The Sacrament of The Eucharist
Leaving Church one morning an elderly gentleman began to talk to me about the various difficulties facing the Church. As our conversation drew to a close he placed a reassuring hand on my shoulder and said, “Father whilst we have the Mass we will be alright”.
Instinctively I sensed that there was a profound truth in what he was saying. After all it is in the Mass that we encounter the real presence of Christ and, through the Mass Christ fulfills in a wonderful way His promise to abide with us even to the end of time. Moreover the Second Vatican Council reminds us that the Mass is the source and summit of the Church’s life. We draw our life and strength from this sacred banquet . It is our food for the pilgrim journey of life and points us to our Journey’s end the Heavenly Banquet. Every Mass is a foretaste of the Heavenly Liturgy.

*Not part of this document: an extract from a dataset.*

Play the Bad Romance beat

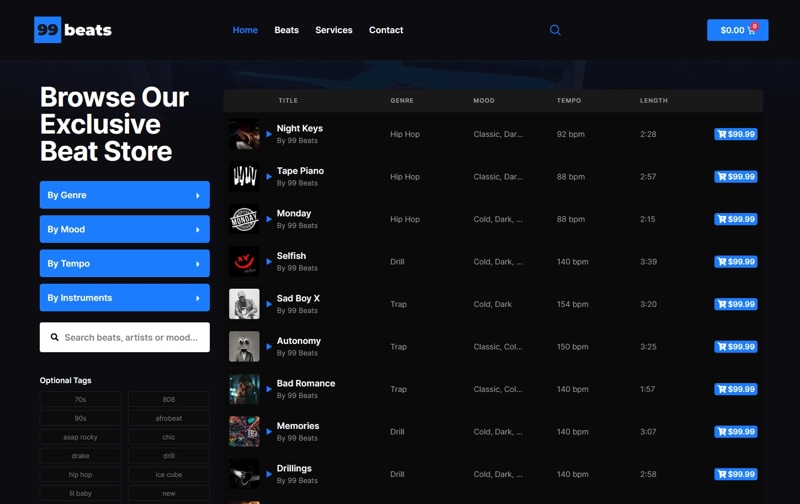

It is all too easy for familiarity to lead us to take for granted the great gift of the Eucharist and so It is good to remind ourselves that the Mass is a miracle of God’s loving presence in the midst of His Church. The bread and wine actually become the body, blood, soul and divinity of Christ. At the altar He truly comes to us again and again in His Real Presence. Moreover this presence is not something static and lifeless, on the contrary it is a dynamic, living presence. The Greek word ‘Soma’ used to refer to the Lord’s Body at the Last Supper means more than just the outer appearance of Jesus. It means rather the whole person of Jesus, His personality and living presence. In Jewish culture blood is regarded as sacred, because the life of a creature was regarded as being in the blood (Lev. 17:11) and all life comes from God. In consequence when Jesus gives us his blood he is saying this is my very life-blood poured out for you. In the Mass Jesus therefore gives us his body and blood, and in eating and drinking this sacred food we enter into His own self-gift to the Father.

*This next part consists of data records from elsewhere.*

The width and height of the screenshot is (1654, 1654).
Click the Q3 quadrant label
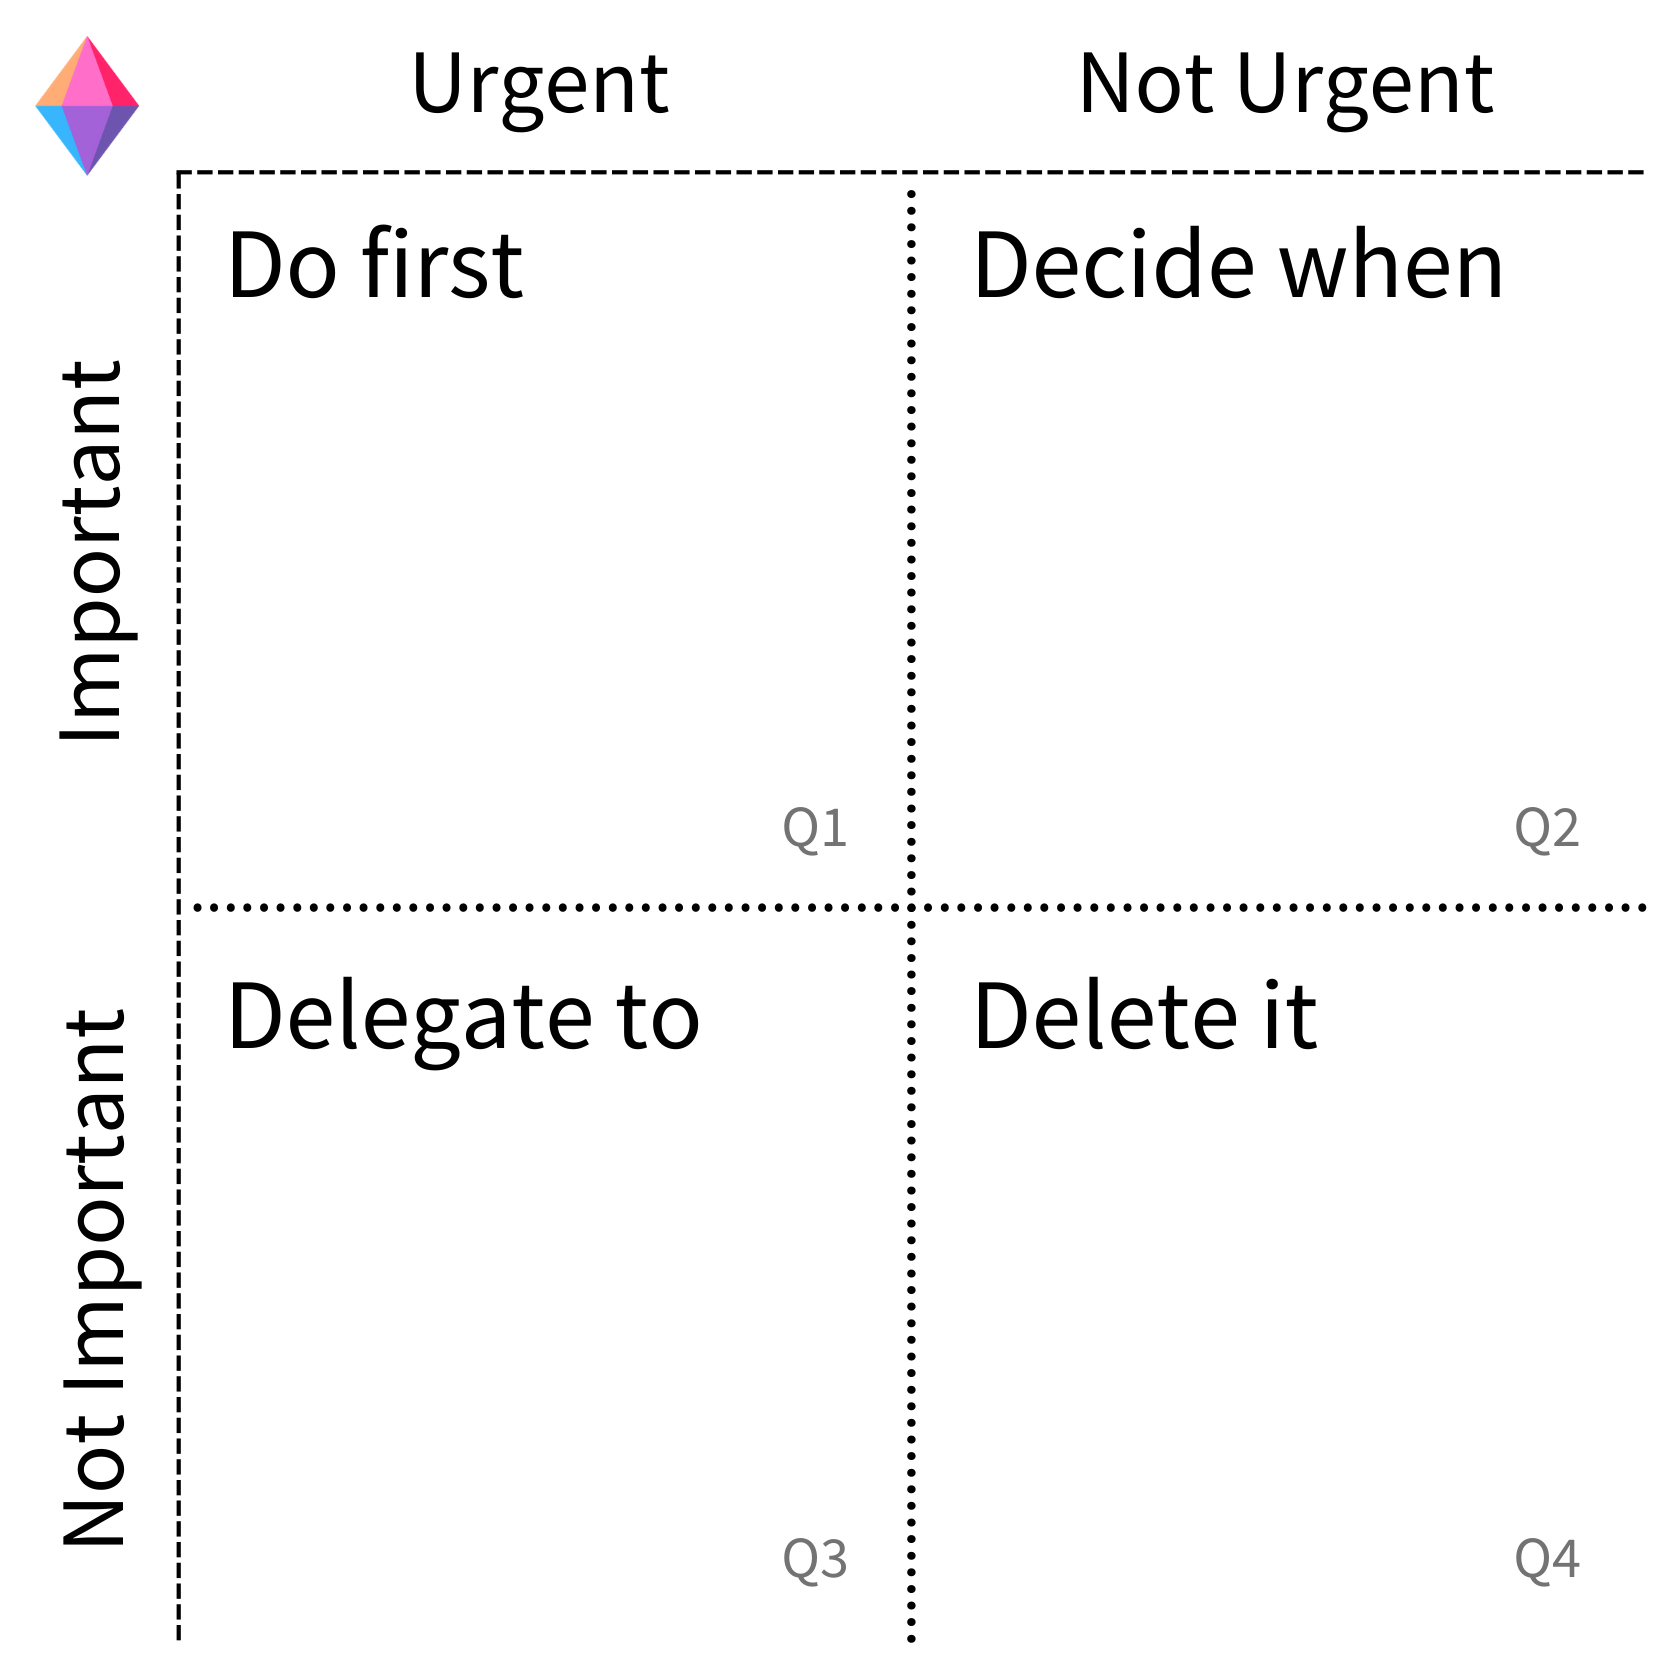pos(814,1559)
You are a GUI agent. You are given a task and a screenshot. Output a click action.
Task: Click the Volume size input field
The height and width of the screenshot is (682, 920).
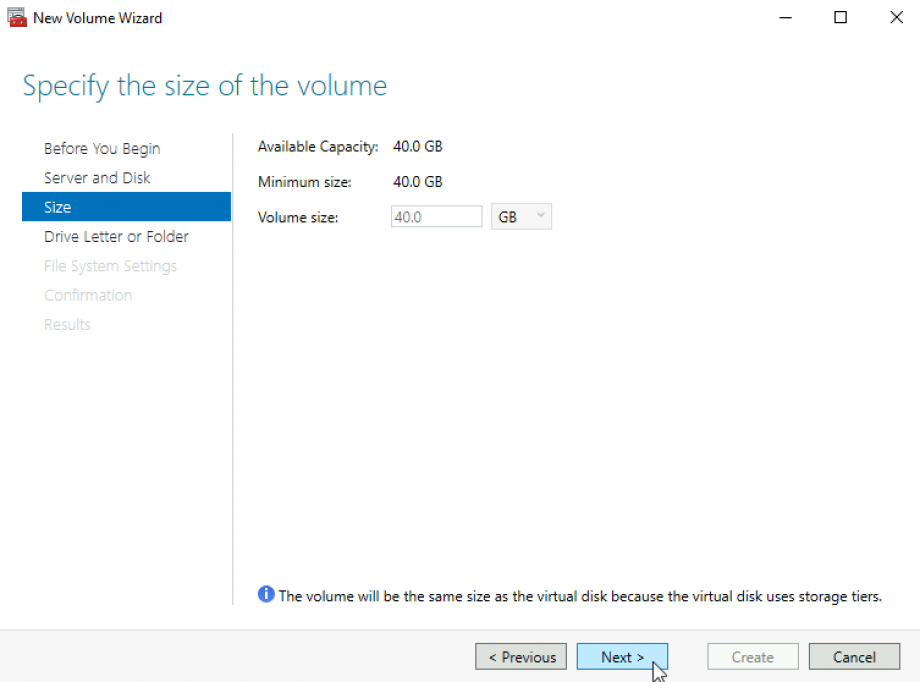pos(436,217)
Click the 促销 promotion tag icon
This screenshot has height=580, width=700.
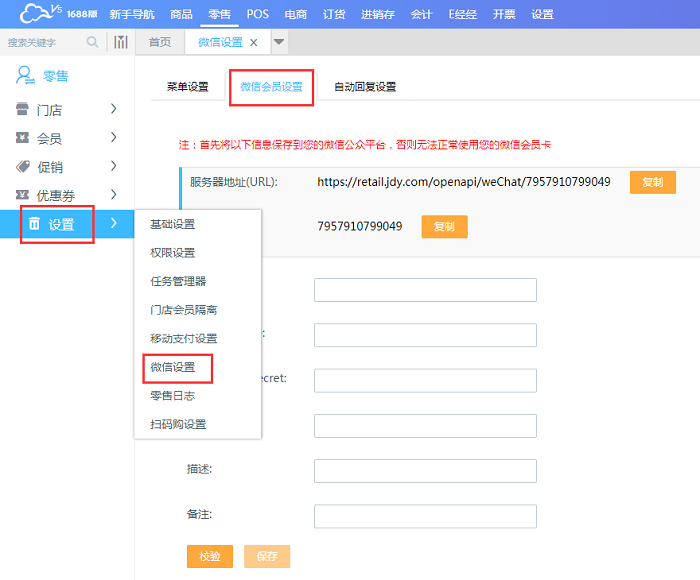(x=22, y=167)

We enter into His Passover from this world to His heavenly Father. In fact at the Last Supper the whole history of Israel finds its meaning, and we the Church, the ‘New Israel’ also find meaning. The New Exodus is not from slavery in Egypt but from slavery to sin from death, an Exodus to the New Life of heaven. This is the true Passover that gives meaning to all life.

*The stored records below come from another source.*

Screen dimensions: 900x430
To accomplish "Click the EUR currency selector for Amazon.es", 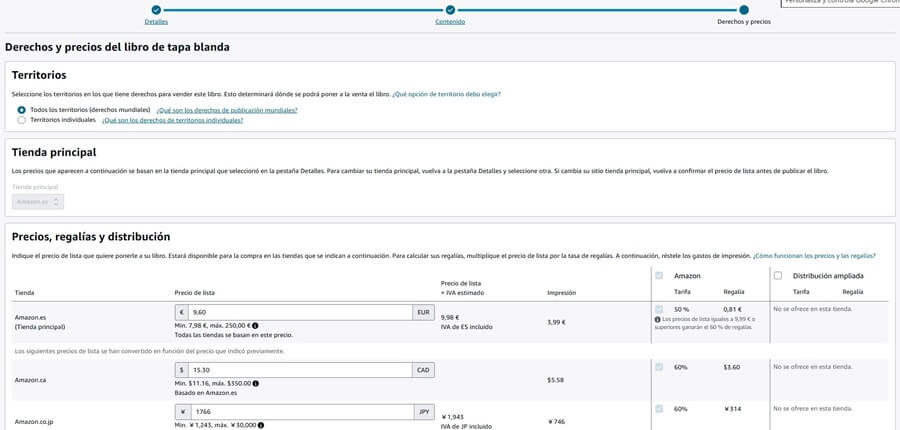I will [423, 312].

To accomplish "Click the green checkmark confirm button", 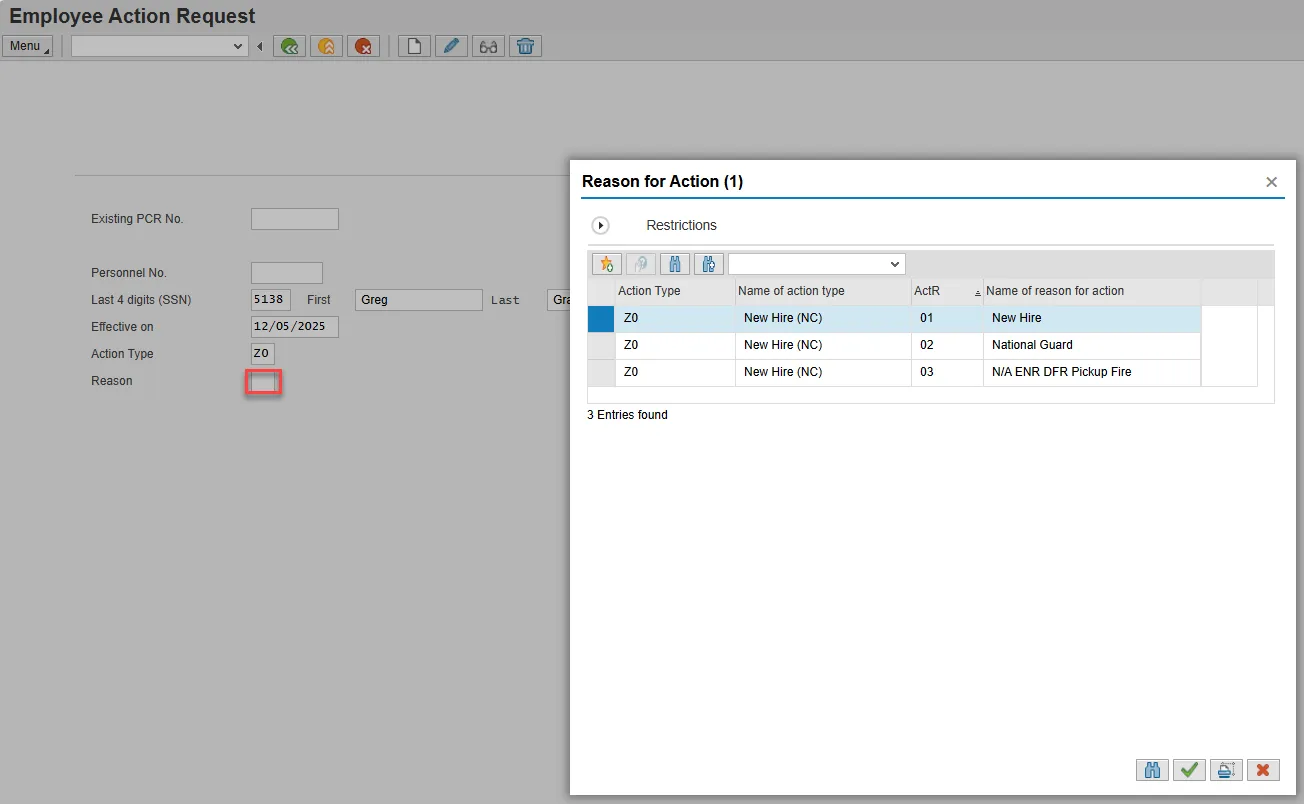I will click(x=1189, y=770).
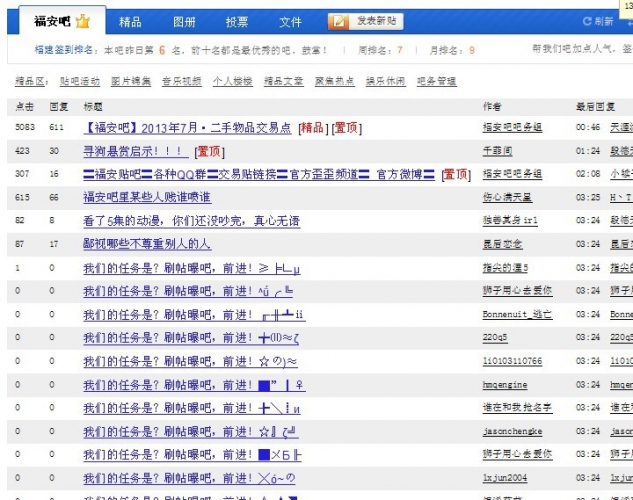Open the 图片锦集 category link
This screenshot has height=500, width=633.
pyautogui.click(x=131, y=81)
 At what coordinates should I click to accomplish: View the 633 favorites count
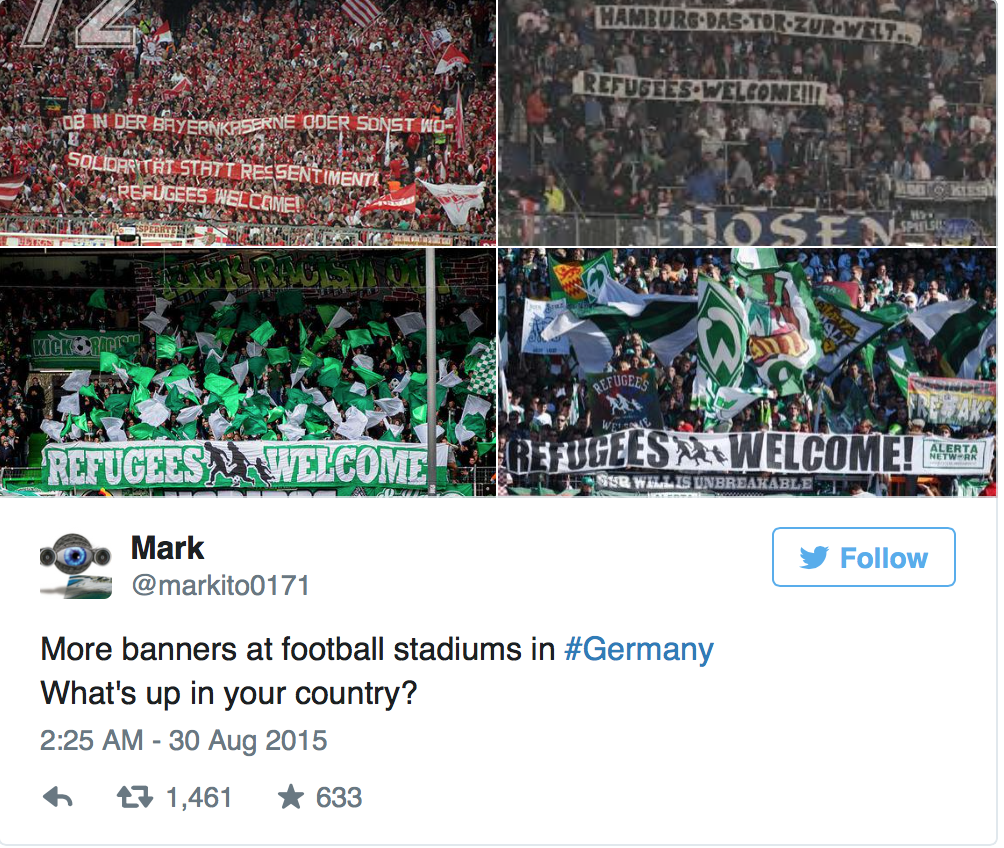click(339, 798)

In the celebration of the Mass this Paschal (Easter) Mystery, is rendered present and through our prayers, gestures, songs and silence we enter into and participate in the great mystery. Hence the Church calls us to full, active and conscious participation at every Mass. We are not simply spectators gazing upon a miracle on the altar, we are participants entering into the mystery of our salvation. As we participate in Jesus’ self gift of His life to the Father we are reminded that this was achieved through His death on the cross, therefore inevitably there is a sacrificial dimension to the Mass as John Paul II states:
“the Eucharistic meal has a profoundly and primarily sacrificial meaning. In the Eucharist Christ makes present to us anew the sacrifice offered once and for all on Calvary”.
How are we to respond to so great a gift? As ever Mary the Mother of God is our pattern and example. Mary, the ‘Woman of the Eucharist’ guides us in our approach to the Mass. She was the first tabernacle in which dwelt the body and blood of her Son. We too are to be living tabernacles. At the foot of the cross she participated fully and intimately in Her Son’s sacrifice and she has experienced in all its fullness the Paschal Mystery. She has journeyed from this world, in union with her Son to the Father.
The Lord truly does raise up the lowly. In the Eucharist we receive what we are, the Body of Christ, the Risen Christ who abides in us as he did in Mary, abides for all eternity and raises us up to everlasting life . Indeed that elderly parishioner was absolutely right – “…whilst we have the Mass we will be alright”.